WORK INSTRUCTION -> The output should be all lines of the entries below in which the word "header" occurs.

Saved data entries:
····················

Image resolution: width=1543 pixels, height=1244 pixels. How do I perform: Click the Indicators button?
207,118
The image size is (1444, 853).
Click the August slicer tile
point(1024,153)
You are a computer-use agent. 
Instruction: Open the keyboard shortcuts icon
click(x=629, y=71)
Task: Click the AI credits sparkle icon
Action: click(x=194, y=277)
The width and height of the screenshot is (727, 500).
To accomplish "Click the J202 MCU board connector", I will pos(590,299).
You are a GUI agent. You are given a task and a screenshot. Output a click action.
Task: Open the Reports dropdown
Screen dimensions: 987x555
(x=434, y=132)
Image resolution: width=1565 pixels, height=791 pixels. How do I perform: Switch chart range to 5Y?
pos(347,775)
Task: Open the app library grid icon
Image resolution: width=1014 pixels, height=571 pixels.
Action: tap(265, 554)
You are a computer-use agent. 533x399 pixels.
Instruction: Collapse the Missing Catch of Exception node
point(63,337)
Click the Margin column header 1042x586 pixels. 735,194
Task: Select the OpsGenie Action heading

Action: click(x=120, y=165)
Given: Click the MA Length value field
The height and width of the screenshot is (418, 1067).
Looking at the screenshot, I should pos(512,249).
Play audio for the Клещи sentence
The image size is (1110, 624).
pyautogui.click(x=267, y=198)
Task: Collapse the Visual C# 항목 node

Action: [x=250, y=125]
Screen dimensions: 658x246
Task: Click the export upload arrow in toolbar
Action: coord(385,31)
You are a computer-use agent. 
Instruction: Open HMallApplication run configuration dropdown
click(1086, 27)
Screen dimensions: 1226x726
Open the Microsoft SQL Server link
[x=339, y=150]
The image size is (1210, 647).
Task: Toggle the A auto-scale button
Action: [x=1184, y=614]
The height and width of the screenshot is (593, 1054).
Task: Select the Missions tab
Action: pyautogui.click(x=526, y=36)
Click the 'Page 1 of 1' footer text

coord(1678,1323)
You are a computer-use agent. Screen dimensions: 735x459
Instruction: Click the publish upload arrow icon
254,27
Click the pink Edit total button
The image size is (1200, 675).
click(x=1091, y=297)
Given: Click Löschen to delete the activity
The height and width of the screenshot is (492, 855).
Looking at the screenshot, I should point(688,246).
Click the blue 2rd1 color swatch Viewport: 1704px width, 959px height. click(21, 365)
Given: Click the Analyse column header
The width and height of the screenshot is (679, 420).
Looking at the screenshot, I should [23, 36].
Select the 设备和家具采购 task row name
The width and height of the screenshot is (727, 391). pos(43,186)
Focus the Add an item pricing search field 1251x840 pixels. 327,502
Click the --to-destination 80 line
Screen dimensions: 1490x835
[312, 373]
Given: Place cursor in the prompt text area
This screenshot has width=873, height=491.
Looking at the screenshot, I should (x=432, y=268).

····················

RESPONSE TO THE TASK ->
Click the Margin column header 1042x586 pixels. 735,194
Given: Click the Analyse column header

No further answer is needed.